What the task asks » Beginning with the line that contains "1568x783 pixels.", transcribe every line through the end of the entries exactly as written, and reproduce nothing else.

Records from a data collection
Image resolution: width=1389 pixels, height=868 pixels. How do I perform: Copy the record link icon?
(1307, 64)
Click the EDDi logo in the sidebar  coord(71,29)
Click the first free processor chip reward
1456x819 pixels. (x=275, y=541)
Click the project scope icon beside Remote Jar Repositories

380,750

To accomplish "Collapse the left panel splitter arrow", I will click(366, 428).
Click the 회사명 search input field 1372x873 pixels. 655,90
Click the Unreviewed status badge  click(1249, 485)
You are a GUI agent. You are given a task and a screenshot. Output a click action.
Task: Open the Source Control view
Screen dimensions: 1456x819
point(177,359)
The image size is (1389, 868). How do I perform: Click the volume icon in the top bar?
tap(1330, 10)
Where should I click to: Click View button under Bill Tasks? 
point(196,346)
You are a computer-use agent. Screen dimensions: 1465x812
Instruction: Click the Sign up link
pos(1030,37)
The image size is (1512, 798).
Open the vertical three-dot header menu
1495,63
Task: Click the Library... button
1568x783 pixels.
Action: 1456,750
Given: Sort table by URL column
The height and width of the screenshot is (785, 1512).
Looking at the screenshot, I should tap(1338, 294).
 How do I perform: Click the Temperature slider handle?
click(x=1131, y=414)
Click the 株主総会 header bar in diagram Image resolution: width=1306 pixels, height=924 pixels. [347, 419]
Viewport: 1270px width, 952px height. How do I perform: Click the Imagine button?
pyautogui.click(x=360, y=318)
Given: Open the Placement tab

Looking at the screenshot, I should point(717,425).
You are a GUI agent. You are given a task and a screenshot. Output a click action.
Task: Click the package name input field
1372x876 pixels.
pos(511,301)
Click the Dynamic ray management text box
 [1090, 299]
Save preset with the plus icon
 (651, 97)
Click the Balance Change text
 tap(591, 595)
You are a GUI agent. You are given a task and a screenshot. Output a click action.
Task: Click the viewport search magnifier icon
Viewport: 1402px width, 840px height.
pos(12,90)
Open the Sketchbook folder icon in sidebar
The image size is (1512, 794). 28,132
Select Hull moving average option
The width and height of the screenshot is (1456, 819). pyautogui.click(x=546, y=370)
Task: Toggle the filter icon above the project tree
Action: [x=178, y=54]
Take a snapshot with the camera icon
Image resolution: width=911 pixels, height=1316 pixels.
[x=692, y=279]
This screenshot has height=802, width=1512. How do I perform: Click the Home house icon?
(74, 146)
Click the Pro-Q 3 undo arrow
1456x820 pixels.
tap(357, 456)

Output »
1568x783 pixels.
Action: 1456,750
Given: Sort table by URL column
The height and width of the screenshot is (785, 1512).
Looking at the screenshot, I should tap(1338, 294).
 How do I perform: Click the Temperature slider handle?
click(x=1131, y=414)
Click the 株主総会 header bar in diagram Image resolution: width=1306 pixels, height=924 pixels. [347, 419]
Viewport: 1270px width, 952px height. How do I perform: Click the Imagine button?
pyautogui.click(x=360, y=318)
Given: Open the Placement tab

Looking at the screenshot, I should point(717,425).
You are a GUI agent. You are given a task and a screenshot. Output a click action.
Task: Click the package name input field
1372x876 pixels.
pos(511,301)
Click the Dynamic ray management text box
 [1090, 299]
Save preset with the plus icon
 (651, 97)
Click the Balance Change text
 tap(591, 595)
You are a GUI agent. You are given a task and a screenshot. Output a click action.
Task: Click the viewport search magnifier icon
Viewport: 1402px width, 840px height.
pos(12,90)
Open the Sketchbook folder icon in sidebar
The image size is (1512, 794). 28,132
Select Hull moving average option
The width and height of the screenshot is (1456, 819). pyautogui.click(x=546, y=370)
Task: Toggle the filter icon above the project tree
Action: [x=178, y=54]
Take a snapshot with the camera icon
Image resolution: width=911 pixels, height=1316 pixels.
[x=692, y=279]
This screenshot has height=802, width=1512. How do I perform: Click the Home house icon?
(74, 146)
Click the Pro-Q 3 undo arrow
1456x820 pixels.
tap(357, 456)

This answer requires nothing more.